I tried not to care what people thought because I knew it was out of my control, but I started to get picked on and my insecurity grew. I began wearing tons of makeup to try and hide my skin, but it only made things worse. I just couldn’t win.
Through the years, I tried every product I could think of to cure my skin, but I never found anything that cleared it enough for me to feel confident without makeup. It started to wear on me.
My self-esteem faded and I felt hopeless. I hated looking in the mirror because I felt so gross and dirty. No amount of cleansing or masking ever made me feel clean enough to leave the house with confidence. I was always afraid that people would only see my flaws when they looked at me because that’s all I could see any more.
It wore on me and made me feel so ugly that I overcompensated in other areas, developing an eating disorder, social anxiety, and depression simultaneously. I was a wreck.
Thirteen years later, my hormones have evened out quite a bit and my skin is nowhere near what it used to be, but I still quickly pick out my flaws when I look in the mirror, even if it’s just a small breakout. When I complain to my husband about my skin looking worse some days, he usually says he didn’t even notice until I pointed it out. I’m finally starting to realize that I’ve trained myself to zero in on my imperfections and compare myself to other girls, and those are hard habits to break, but I’m learning.
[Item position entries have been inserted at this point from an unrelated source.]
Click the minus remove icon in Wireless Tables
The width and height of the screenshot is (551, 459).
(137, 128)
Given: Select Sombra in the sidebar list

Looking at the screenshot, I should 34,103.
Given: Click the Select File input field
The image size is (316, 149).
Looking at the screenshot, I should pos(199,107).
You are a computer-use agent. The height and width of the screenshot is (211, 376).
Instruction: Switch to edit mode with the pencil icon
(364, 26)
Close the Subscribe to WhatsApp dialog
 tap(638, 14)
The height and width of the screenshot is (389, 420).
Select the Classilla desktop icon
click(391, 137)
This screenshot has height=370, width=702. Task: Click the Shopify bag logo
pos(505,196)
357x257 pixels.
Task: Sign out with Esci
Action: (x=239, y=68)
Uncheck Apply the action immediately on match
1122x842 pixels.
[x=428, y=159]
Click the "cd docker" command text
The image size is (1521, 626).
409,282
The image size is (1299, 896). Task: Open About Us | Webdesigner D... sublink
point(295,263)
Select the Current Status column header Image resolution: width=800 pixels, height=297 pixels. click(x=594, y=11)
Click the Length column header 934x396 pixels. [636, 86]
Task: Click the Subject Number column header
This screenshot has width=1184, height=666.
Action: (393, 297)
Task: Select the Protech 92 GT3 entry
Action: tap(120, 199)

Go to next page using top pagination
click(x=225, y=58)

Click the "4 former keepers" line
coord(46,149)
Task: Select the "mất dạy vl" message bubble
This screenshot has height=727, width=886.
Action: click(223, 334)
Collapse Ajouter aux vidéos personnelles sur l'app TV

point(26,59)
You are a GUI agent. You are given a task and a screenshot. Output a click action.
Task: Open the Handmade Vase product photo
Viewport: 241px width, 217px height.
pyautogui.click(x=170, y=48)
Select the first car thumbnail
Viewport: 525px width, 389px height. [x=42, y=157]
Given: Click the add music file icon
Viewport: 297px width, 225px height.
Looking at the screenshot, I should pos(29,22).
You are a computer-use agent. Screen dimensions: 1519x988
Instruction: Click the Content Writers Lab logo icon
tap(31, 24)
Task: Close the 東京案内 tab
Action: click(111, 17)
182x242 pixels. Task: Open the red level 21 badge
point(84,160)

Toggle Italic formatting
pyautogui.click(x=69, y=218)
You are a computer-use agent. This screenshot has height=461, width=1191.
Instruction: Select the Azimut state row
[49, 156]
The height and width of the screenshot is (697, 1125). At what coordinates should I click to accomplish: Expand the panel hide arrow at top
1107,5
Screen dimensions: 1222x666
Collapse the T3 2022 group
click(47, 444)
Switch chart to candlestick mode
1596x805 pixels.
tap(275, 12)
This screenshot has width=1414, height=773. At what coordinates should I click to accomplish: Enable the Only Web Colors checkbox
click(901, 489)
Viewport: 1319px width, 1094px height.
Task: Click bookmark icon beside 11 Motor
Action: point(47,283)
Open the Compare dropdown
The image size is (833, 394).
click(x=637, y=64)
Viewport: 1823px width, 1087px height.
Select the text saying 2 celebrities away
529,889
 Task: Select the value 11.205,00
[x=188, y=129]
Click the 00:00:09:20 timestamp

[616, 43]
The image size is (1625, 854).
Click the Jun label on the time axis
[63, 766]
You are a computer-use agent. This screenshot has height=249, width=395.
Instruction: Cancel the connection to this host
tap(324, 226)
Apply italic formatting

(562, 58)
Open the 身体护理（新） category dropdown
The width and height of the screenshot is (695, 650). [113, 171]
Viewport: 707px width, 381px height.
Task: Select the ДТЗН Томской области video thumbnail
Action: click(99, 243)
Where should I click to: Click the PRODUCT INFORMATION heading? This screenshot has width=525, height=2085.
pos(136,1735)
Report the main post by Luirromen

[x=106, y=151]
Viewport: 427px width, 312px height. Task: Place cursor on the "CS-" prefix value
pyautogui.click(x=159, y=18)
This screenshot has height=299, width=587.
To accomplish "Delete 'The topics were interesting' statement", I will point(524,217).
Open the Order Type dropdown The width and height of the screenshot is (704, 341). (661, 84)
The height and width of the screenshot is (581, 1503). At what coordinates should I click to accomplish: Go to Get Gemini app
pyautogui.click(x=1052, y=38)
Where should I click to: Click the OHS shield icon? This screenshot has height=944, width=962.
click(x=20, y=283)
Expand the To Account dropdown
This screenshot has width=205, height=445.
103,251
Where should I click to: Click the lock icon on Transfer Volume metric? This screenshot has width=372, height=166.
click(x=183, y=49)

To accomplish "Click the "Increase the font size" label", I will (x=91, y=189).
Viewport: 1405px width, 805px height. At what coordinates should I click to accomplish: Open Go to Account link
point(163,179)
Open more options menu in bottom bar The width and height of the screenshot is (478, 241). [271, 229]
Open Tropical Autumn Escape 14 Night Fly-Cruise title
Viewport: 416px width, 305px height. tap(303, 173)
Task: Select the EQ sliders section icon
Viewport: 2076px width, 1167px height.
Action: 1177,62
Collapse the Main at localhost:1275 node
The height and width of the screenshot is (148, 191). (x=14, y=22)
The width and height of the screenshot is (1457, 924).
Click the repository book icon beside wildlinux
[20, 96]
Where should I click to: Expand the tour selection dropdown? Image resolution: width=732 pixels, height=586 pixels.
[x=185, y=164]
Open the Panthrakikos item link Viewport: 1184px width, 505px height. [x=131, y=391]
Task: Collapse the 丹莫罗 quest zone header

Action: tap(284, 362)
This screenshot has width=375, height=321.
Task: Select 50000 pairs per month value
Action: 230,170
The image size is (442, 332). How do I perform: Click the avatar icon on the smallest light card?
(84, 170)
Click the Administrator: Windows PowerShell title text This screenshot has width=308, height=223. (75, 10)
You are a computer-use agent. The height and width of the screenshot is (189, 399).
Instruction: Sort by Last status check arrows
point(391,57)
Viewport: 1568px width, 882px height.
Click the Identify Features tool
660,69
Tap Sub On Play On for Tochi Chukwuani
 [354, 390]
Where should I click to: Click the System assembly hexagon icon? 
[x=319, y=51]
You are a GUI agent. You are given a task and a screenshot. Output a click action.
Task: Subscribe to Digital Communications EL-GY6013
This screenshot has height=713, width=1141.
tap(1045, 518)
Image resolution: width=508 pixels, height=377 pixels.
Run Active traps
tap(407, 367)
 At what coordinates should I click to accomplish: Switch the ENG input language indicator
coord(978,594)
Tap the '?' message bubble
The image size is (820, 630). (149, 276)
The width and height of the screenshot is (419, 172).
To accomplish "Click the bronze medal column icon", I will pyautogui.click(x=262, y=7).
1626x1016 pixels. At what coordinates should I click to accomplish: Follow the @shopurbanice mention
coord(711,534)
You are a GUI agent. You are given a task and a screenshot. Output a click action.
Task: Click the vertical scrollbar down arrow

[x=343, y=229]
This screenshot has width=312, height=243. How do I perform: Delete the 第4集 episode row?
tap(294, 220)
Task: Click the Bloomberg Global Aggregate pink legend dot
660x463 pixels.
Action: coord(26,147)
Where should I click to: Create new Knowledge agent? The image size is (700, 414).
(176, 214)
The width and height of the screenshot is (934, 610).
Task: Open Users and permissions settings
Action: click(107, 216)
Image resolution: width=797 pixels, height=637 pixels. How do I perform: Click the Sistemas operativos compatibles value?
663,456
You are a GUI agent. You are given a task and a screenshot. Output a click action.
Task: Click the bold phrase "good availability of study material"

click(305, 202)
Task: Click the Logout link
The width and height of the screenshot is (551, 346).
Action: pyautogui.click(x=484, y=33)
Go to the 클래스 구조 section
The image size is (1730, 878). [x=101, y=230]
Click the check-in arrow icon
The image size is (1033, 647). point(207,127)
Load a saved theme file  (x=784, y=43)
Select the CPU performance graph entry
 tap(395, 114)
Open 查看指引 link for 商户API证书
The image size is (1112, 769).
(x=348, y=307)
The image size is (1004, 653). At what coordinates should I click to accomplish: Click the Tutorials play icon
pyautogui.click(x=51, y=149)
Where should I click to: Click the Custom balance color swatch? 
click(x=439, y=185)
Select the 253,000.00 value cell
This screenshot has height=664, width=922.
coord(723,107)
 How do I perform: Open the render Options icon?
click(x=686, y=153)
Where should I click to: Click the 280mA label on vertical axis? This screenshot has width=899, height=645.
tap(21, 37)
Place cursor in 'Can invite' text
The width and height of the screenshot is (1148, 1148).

I spent time, money, and many years searching for a fix, but nothing has healed me more than the simple fact that people aren’t focused on my blemishes when they see me. I used to be determined to have perfect skin, but now I’m determined to be kind to myself – from the inside out. I may not have perfect, spotless skin, but I feel good knowing that I’m doing my part to cultivate a healthy lifestyle and environment for my skin to heal. And my confidence is growing in the process.